__Required action__:
For the material below, return exactly the lines starting at the line containing "[Tìm kiếm] (961, 97)" and ending at the line containing "Steel Manufacturing Process (117, 2303)", both ends included, and no others.

__Source material__:
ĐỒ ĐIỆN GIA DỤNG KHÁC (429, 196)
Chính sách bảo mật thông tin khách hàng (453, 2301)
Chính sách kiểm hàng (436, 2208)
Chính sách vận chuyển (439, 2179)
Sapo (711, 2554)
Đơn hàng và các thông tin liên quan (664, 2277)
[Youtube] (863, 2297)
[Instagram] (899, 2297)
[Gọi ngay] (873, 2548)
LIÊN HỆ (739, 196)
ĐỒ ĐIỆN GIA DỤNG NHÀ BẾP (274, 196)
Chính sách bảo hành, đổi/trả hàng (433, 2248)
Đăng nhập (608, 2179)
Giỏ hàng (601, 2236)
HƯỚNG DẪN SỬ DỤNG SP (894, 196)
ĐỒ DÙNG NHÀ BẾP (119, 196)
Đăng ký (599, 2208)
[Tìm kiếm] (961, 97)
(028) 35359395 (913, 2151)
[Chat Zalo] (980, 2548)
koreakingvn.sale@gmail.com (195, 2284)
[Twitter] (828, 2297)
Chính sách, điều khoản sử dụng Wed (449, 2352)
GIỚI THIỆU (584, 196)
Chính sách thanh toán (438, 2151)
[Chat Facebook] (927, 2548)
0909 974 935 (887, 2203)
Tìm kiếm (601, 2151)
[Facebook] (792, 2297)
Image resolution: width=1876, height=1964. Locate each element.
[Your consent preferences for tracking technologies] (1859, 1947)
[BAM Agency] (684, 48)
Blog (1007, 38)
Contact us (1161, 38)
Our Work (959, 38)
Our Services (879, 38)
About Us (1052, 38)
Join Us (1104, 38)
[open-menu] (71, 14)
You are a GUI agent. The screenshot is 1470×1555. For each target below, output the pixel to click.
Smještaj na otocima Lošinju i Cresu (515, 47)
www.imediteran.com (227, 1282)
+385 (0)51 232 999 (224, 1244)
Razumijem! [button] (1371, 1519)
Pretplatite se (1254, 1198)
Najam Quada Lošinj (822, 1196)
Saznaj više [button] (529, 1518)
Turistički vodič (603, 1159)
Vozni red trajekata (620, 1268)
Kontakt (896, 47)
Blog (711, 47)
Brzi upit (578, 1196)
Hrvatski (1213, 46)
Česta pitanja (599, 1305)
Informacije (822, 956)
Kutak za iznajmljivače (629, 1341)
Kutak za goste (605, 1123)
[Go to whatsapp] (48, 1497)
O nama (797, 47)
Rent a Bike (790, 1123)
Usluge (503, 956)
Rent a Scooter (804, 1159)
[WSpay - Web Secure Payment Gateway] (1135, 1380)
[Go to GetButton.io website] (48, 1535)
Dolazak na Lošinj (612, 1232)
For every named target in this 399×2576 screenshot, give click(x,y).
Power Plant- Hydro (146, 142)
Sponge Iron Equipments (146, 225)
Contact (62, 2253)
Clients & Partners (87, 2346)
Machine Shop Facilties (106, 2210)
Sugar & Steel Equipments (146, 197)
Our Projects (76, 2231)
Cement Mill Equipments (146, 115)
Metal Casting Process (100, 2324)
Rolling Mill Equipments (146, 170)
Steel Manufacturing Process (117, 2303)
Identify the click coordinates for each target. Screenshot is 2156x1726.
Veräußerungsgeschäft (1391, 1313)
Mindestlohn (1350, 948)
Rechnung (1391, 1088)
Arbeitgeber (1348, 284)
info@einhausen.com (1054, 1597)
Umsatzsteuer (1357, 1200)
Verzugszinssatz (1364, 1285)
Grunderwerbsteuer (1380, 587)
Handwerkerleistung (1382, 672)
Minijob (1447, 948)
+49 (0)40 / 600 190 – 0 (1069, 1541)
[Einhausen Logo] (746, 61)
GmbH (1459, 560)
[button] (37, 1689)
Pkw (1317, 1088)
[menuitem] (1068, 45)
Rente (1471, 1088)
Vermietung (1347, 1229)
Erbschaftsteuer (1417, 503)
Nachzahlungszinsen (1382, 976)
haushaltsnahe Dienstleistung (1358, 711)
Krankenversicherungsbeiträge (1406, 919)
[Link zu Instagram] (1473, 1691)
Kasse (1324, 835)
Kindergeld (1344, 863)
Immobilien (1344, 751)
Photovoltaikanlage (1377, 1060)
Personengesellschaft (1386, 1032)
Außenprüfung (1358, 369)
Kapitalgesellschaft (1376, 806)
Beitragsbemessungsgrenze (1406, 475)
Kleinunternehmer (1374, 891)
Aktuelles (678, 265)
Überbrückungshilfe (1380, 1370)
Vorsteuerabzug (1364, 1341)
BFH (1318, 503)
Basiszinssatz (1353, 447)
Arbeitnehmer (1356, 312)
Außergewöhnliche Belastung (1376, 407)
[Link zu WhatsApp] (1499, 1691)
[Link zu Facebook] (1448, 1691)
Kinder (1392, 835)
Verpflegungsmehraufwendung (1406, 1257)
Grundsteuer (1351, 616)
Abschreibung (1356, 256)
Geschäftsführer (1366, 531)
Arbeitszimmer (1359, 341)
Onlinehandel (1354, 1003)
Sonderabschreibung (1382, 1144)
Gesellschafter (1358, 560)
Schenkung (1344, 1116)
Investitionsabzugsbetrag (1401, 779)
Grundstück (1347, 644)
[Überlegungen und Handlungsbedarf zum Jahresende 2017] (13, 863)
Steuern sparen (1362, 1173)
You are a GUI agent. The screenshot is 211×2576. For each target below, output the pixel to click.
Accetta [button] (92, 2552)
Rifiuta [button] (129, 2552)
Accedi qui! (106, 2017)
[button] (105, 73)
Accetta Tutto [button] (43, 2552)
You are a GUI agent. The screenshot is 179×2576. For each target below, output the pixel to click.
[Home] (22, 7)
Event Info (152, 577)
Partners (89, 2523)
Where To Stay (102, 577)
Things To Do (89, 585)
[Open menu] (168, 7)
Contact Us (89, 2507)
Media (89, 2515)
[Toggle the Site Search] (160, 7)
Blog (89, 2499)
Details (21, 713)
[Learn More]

__Worked solution__:
[Tìm kiếm] (961, 97)
(028) 35359395 (913, 2151)
[Chat Zalo] (980, 2548)
koreakingvn.sale@gmail.com (195, 2284)
[Twitter] (828, 2297)
Chính sách, điều khoản sử dụng Wed (449, 2352)
GIỚI THIỆU (584, 196)
Chính sách thanh toán (438, 2151)
[Chat Facebook] (927, 2548)
0909 974 935 (887, 2203)
Tìm kiếm (601, 2151)
[Facebook] (792, 2297)
Image resolution: width=1876, height=1964. Locate each element.
[Your consent preferences for tracking technologies] (1859, 1947)
[BAM Agency] (684, 48)
Blog (1007, 38)
Contact us (1161, 38)
Our Work (959, 38)
Our Services (879, 38)
About Us (1052, 38)
Join Us (1104, 38)
[open-menu] (71, 14)
You are a GUI agent. The screenshot is 1470×1555. For each target below, output the pixel to click.
Smještaj na otocima Lošinju i Cresu (515, 47)
www.imediteran.com (227, 1282)
+385 (0)51 232 999 (224, 1244)
Razumijem! [button] (1371, 1519)
Pretplatite se (1254, 1198)
Najam Quada Lošinj (822, 1196)
Saznaj više [button] (529, 1518)
Turistički vodič (603, 1159)
Vozni red trajekata (620, 1268)
Kontakt (896, 47)
Blog (711, 47)
Brzi upit (578, 1196)
Hrvatski (1213, 46)
Česta pitanja (599, 1305)
Informacije (822, 956)
Kutak za iznajmljivače (629, 1341)
Kutak za goste (605, 1123)
[Go to whatsapp] (48, 1497)
O nama (797, 47)
Rent a Bike (790, 1123)
Usluge (503, 956)
Rent a Scooter (804, 1159)
[WSpay - Web Secure Payment Gateway] (1135, 1380)
[Go to GetButton.io website] (48, 1535)
Dolazak na Lošinj (612, 1232)
For every named target in this 399×2576 screenshot, give click(x,y).
Power Plant- Hydro (146, 142)
Sponge Iron Equipments (146, 225)
Contact (62, 2253)
Clients & Partners (87, 2346)
Machine Shop Facilties (106, 2210)
Sugar & Steel Equipments (146, 197)
Our Projects (76, 2231)
Cement Mill Equipments (146, 115)
Metal Casting Process (100, 2324)
Rolling Mill Equipments (146, 170)
Steel Manufacturing Process (117, 2303)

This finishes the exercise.